EFEBogotá

A Defensoria do Povo, órgão ligado ao Ministério Público da Colômbia, recebeu um relatório que informa que 42 pessoas morreram durante os protestos contra o governo do país, que já duram 14 dias.

No mesmo documento é revelado que 168 pessoas dadas como desaparecidas nessas manifestações ainda não foram encontradas.

Das 42 mortes de que a Defensoria tem conhecimento, 41 correspondem a civis, e a outra a um policial.

Na última sexta-feira, a Procuradoria Geral e a Defensoria confirmaram a morte de 27 pessoas durante os protestos, sendo que 11 casos estavam diretamente ligados às manifestações, sete "em verificação" e nove sem relação.

Em meio a uma das piores crises sociais e políticas que o país viveu, várias ONGs colombianas lançaram hoje um apelo de ajuda à comunidade internacional e denunciaram os excessos cometidos pelas forças de segurança desde 28 de abril, quando os protestos começaram.

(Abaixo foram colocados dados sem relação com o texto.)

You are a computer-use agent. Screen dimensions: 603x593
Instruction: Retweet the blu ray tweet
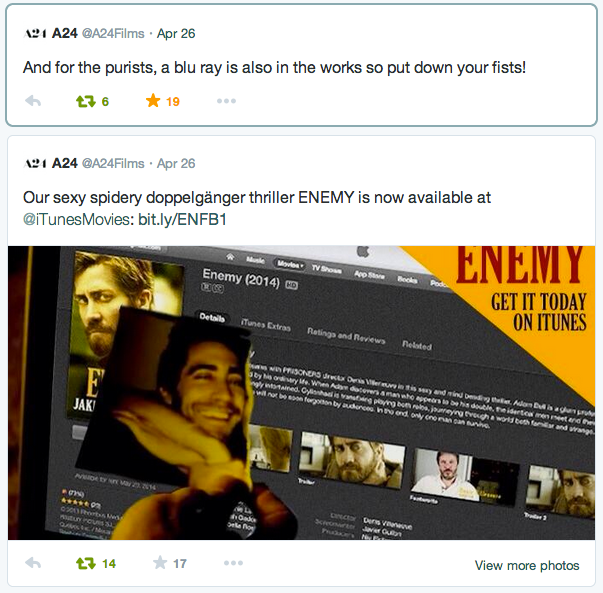tap(86, 102)
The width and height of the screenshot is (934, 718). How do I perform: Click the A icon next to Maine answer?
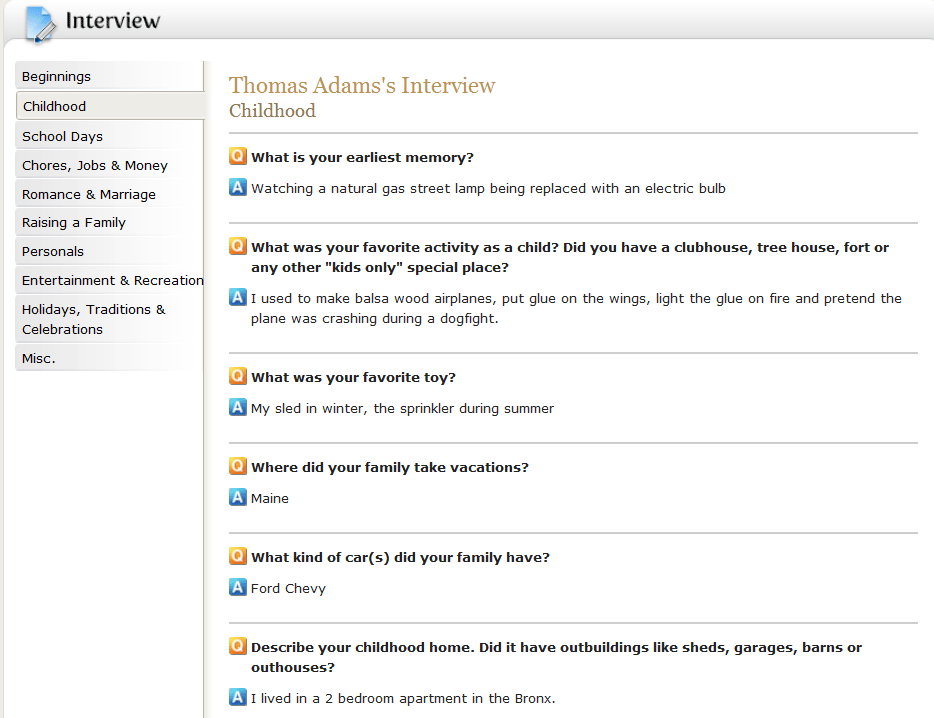tap(238, 497)
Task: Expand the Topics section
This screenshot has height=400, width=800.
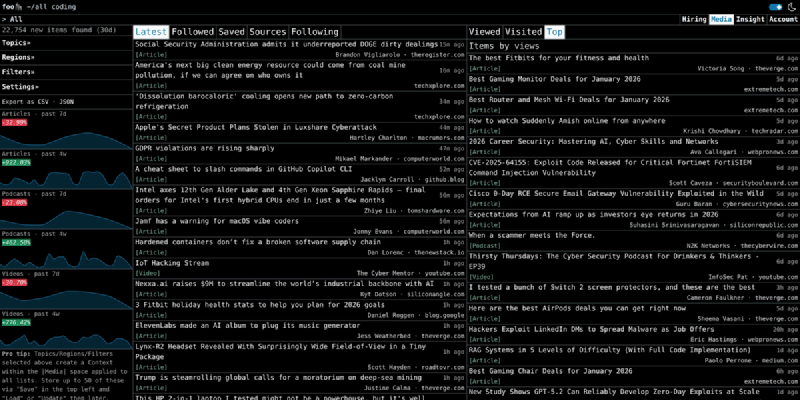Action: (16, 43)
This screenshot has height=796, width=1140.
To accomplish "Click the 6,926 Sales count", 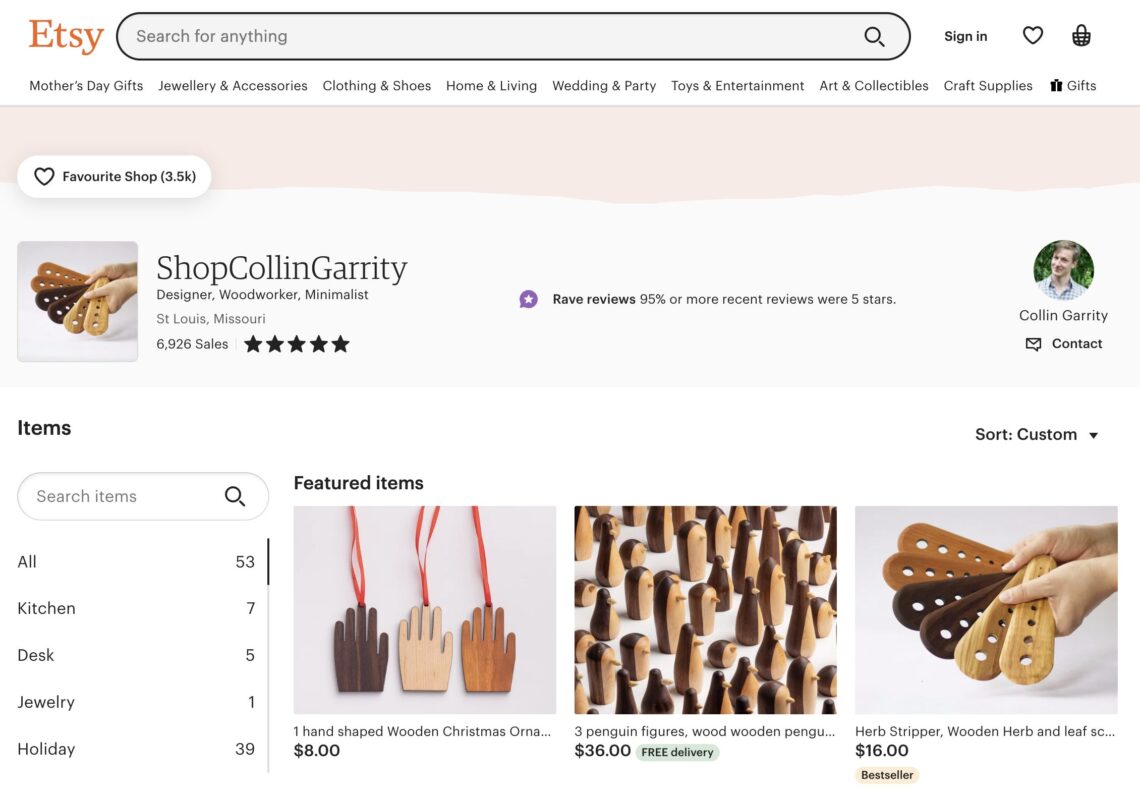I will [190, 343].
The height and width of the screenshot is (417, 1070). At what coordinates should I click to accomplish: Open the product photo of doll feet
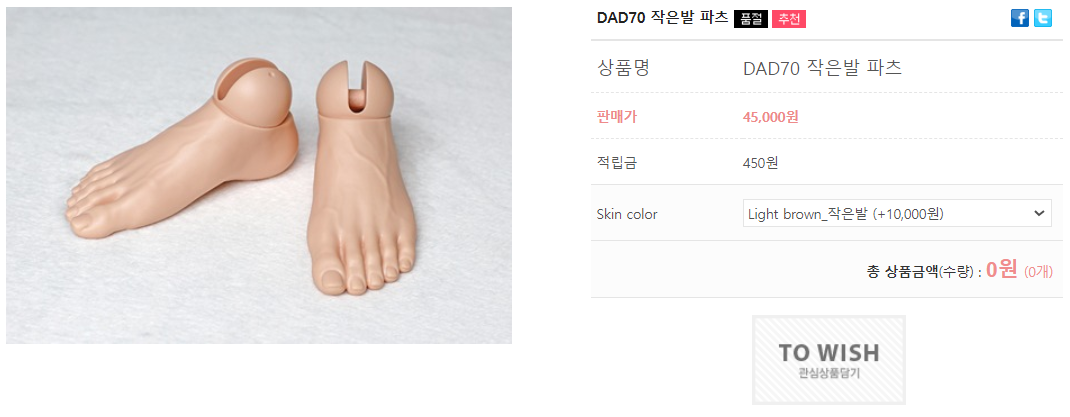[x=259, y=175]

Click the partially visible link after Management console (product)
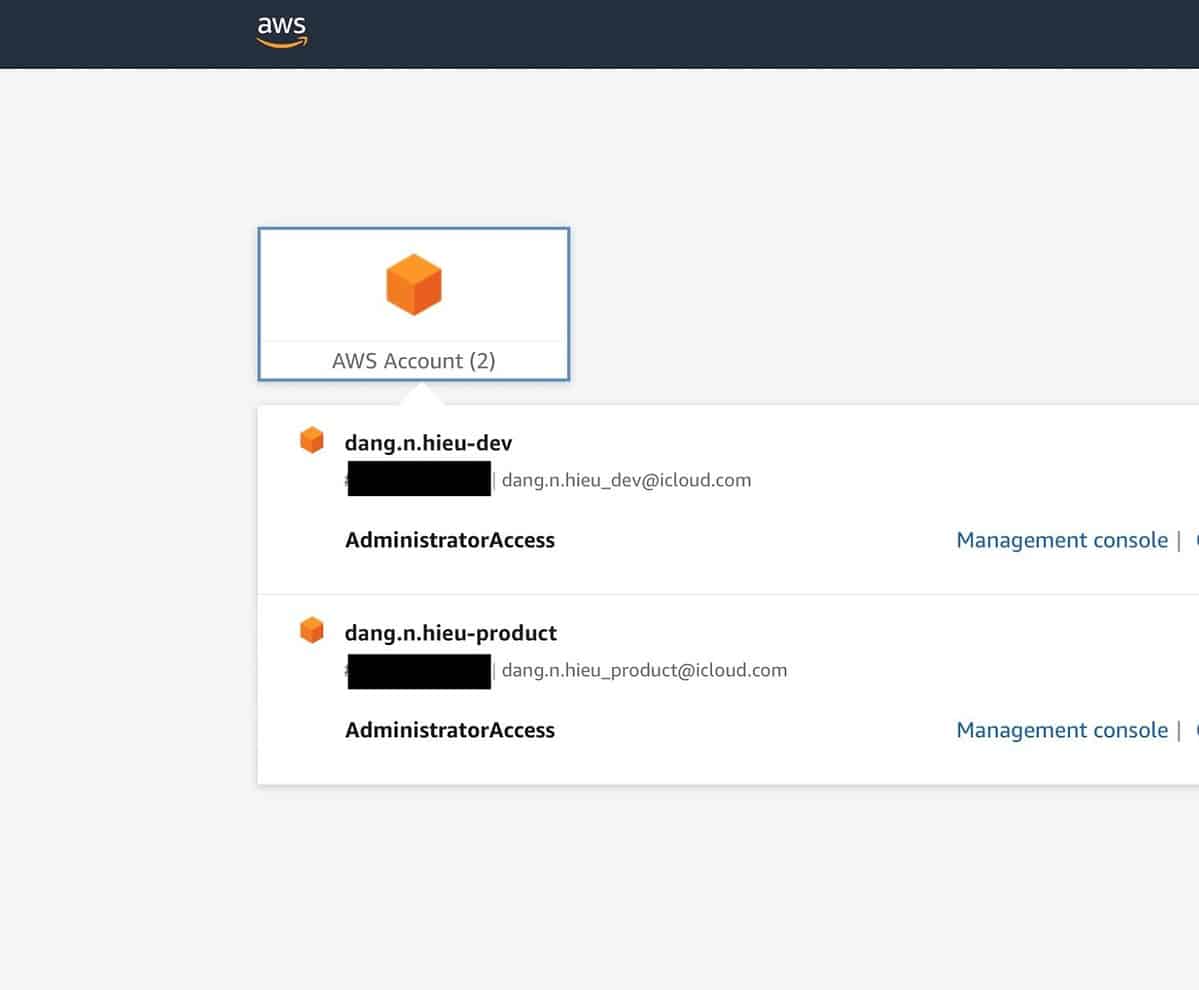point(1195,729)
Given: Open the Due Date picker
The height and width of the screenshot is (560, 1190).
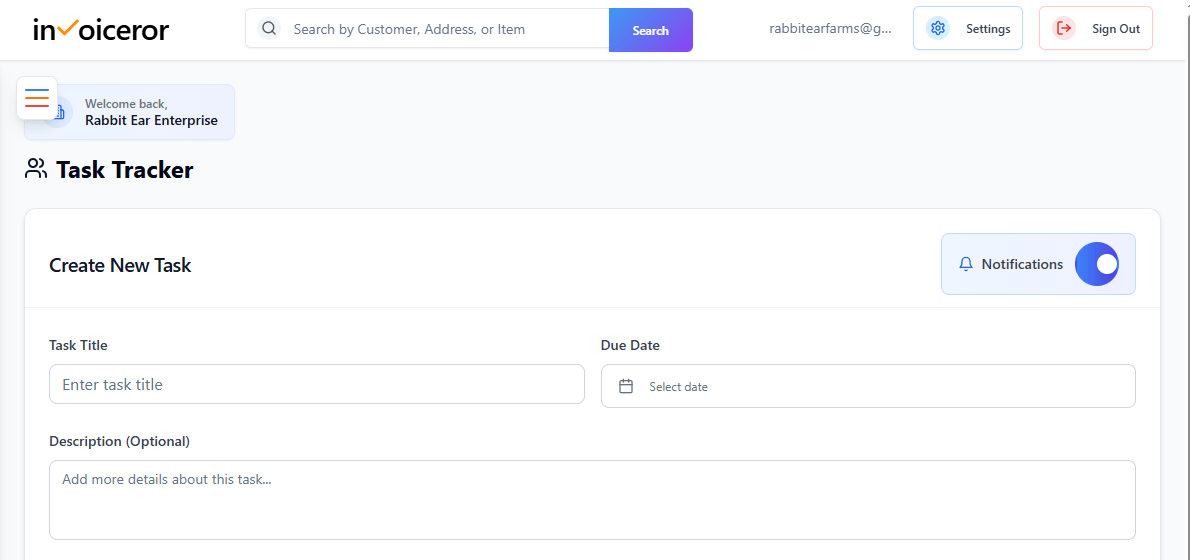Looking at the screenshot, I should [x=867, y=386].
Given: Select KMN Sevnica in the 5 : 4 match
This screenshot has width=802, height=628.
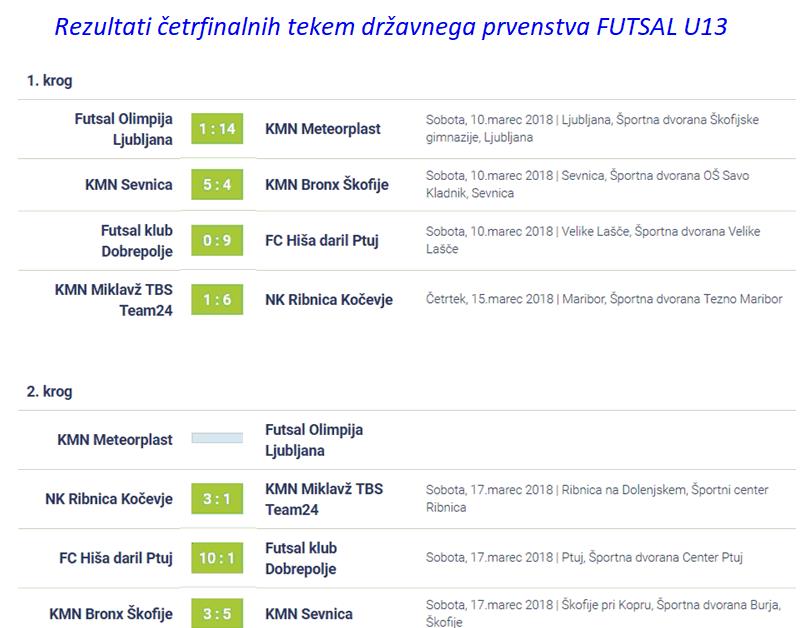Looking at the screenshot, I should pos(129,185).
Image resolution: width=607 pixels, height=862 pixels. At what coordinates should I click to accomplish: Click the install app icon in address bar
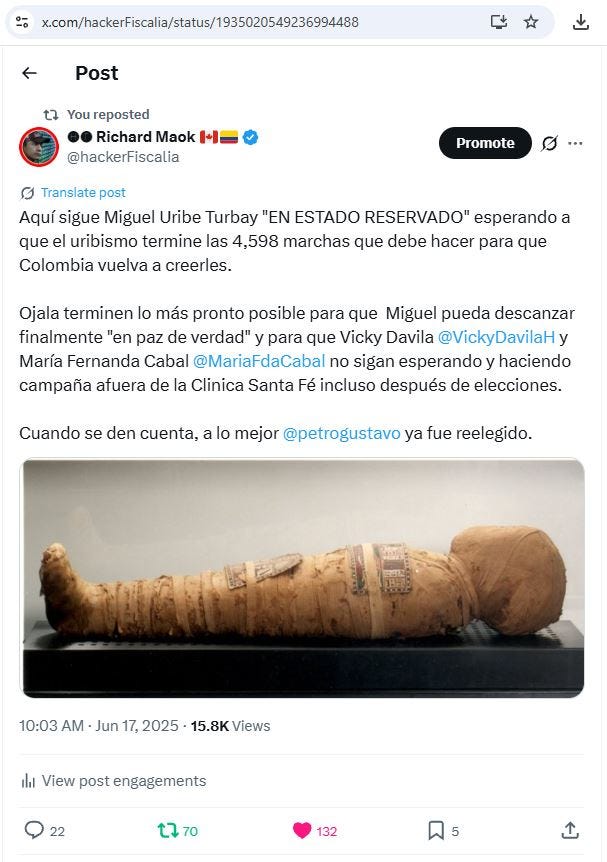(x=499, y=22)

De acordo com os registros da ONG Temblores, durante os protestos houve 40 casos de vítimas de "violência homicida" pelas forças de segurança, e ao menos 1.956 casos de violência física, além de 12 de violência sexual.

Diante destas alegações, o alto comissário do país para a paz, Miguel Ceballos, declarou nesta terça que "haverá tolerância zero para qualquer violação da Constituição e da lei" por "funcionários públicos e também pelas forças de segurança".

Ele também anunciou que o governo está disposto a iniciar um ciclo de conversas permanentes com o Comitê Nacional de Greve, o principal organizador das mobilizações, após uma primeira reunião, realizada ontem, que terminou sem acordos - segundo os porta-vozes dos protestos, porque "não houve empatia do governo".

MORTES DE CIVIS E POLICIAL.

Vários policiais foram acusados pela morte de algumas das vítimas, algo que o governo prometeu investigar de maneira independente para que não haja impunidade.

A corregedoria da Polícia Nacional abriu 62 investigações disciplinares, e três agentes foram presos por ligação com a morte de dois jovens baleados durante protestos pacíficos. Já a Procuradoria Geral da República processará oficiais pelos assassinatos de outros três civis.

Por outro lado, durante os protestos na cidade de Soacha, vizinha de Bogotá, o capitão policial Jesús Alberto Solano foi esfaqueado até a morte por criminosos.

Também houve assassinatos supostamente cometidos por civis contrários aos protestos, como o que vitimou Lucas Villa. O estudante, de 37 anos, que levou oito tiros em uma manifetação pacífica na semana passada na cidade de Pereira, morreu nesta terça-feira.